Summa is only nominally better than current solutions

Performance-wise Summa only offers nominal improvements over its most similar product, Binance’s PoR system. Summa v1 improved the commitment generation time at the expense of a significantly longer user inclusion proof time. Summa v2 reduced the user inclusion proof generation time, but that tradeoff was a significantly increased commitment generation time and cost. Benchmark results can be found here.

We are hoping Summa v3 improves the time and cost of the commitment and proof generation.

Summa requires Custodians to publish onchain wallets

In order to prove ownership of assets Custodians must reveal their onchain accounts. While many of these accounts can be conjectured through chain analysis, it is not common practice for exchanges to publish them themselves.

Summa requires Custodians to generate signatures

In order to truly cryptographically prove ownership of an onchain account a Custodian must generate a signature from that account. Summa requires signatures from every onchain account owned by the Custodian. For risk and security reasons exchanges often limit internal access to some wallets (”cold storage”) while keeping other funds more accessible (”hot wallets”). Publishing signatures from each new onchain accounts is not common practice for exchanges and would most likely require significant changes to internal key management protocols.

Summa requires Custodians to implement it

Implementing a product like Summa into an existing exchange platform requires upfront and ongoing resources from the Custodian.

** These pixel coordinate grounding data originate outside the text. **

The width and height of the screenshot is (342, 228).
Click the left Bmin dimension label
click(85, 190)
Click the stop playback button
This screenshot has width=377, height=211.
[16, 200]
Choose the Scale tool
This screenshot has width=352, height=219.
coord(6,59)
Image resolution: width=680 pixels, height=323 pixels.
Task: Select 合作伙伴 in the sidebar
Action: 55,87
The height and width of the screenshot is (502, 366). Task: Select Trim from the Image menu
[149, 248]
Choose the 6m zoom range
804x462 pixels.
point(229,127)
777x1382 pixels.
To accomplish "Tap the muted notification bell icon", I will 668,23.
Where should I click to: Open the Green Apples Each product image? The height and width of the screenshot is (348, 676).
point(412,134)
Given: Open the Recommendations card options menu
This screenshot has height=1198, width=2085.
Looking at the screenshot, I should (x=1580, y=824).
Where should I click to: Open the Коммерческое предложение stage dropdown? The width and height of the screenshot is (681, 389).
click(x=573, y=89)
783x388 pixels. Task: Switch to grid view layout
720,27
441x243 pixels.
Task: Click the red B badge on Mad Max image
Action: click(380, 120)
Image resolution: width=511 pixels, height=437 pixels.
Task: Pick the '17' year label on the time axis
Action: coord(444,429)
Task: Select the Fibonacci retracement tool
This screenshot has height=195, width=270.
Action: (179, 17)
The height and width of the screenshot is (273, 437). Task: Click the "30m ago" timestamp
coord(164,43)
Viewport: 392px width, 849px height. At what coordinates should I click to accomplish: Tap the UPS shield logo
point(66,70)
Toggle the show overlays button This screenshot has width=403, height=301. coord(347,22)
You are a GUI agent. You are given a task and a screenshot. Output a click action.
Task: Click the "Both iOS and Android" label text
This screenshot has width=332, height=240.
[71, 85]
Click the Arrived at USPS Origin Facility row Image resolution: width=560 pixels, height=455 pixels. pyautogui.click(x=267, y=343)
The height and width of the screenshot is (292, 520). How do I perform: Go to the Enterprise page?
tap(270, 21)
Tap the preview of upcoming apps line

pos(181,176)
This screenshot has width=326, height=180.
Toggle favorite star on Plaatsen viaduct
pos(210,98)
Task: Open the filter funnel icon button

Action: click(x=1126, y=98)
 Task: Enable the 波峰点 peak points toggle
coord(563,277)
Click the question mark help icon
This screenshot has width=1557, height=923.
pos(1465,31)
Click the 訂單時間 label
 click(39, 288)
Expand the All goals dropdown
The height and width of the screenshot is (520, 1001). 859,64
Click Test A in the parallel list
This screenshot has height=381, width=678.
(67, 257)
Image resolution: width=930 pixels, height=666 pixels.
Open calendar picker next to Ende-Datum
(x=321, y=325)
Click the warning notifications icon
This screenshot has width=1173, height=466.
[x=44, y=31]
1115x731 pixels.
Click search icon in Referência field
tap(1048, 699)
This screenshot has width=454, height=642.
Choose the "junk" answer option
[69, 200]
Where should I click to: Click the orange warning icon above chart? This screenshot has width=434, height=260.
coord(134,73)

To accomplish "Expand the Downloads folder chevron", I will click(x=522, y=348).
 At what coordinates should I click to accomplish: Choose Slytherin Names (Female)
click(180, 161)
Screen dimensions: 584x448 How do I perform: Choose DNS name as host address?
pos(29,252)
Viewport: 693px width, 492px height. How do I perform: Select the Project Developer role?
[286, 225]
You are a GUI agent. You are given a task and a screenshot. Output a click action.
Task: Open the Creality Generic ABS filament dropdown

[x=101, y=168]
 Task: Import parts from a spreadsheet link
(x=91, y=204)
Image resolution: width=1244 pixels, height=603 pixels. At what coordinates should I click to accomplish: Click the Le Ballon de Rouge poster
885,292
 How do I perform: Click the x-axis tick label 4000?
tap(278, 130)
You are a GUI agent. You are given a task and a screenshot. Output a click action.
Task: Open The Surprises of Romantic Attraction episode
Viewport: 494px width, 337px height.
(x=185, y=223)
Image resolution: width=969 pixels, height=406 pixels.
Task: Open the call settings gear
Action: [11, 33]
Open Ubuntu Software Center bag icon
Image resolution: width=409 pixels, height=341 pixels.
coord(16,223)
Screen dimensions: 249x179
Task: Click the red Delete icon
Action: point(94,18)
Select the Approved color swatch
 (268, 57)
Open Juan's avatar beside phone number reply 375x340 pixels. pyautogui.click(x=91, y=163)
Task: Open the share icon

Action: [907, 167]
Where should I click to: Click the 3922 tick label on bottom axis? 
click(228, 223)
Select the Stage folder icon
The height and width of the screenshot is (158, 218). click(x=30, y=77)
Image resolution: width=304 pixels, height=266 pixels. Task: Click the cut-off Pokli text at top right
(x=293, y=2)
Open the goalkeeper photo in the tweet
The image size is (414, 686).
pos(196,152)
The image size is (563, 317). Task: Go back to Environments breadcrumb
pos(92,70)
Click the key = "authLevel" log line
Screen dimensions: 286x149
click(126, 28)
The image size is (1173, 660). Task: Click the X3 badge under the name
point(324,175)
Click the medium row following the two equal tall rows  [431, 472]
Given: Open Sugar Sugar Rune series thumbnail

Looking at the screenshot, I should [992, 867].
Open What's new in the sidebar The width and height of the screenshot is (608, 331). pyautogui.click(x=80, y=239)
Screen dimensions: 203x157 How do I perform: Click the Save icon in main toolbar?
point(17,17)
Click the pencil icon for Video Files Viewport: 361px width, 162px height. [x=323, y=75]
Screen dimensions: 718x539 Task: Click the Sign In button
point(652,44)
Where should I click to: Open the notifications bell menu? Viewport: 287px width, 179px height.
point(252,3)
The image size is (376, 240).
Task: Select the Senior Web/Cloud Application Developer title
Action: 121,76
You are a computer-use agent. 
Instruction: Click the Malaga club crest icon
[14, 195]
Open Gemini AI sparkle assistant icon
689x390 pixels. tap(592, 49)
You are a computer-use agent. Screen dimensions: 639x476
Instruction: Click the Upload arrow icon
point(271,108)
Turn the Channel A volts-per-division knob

Besides users demanding it or government regulation (ie losing money by not implementing it) there is little incentive to adopt something like Summa. Post-FTX there was a movement for exchanges to say they were going to implement a PoR system, but most have yet to roll something out.

Summa Requires users to check their proofs

In order for a fully implemented Proof of Reserves system to work, users are required to actively check that their funds were included in the liabilities commitment. It is not sufficient for a Custodian to simply implement the system.

Summa does not account for advanced trading products

From an accounting perspective margin loans increase both assets and liabilities on paper. Summa operates on the basic assumption that users balances are static and should equal the exact amount they deposited. In reality user accounts can fluctuate above or below their deposit through margin and collateral services often offered by exchanges. Additionally, collateral positions, interest charges, futures trading, staking payouts and NFT’s all create more complexity not accounted for by Summa.

Summa does not account for traditional assets

Custodians keep their assets in both onchain and offchain accounts. Because Summa can only account for onchain assets, it’s not possible to cryptographically prove a Custodians entire financial picture, because you’re always missing fiat balances.

Summa removes auditors but takes on accounting complexity

In traditional PoR systems auditors perform a role of assessing multiple types of assets (onchain & offchain) and taking into account complex accounting practices commonly used by large international firms. By removing them, these complexities are moved onto Summa. In its current implementation Summa is not designed to account for these additional components.

Custodians can see exactly who requests a proof

Because it’s not technically possible to generate user proofs en masse, they must be generated upon request of the user. Because of this, the Custodian is able to see exactly which of its customers do or do not request proofs over time. That data, alongside other data it collects on its users, can be used to create a profile of users that may be far less likely to ever request a proof. This opens up an attack vector whereby the Custodian can choose not to include certain users funds in the commitment proof, thus lowering its liabilities. Summa tried to solve for this (making the incl proof faster to generate) but wasn’t able to find a solution.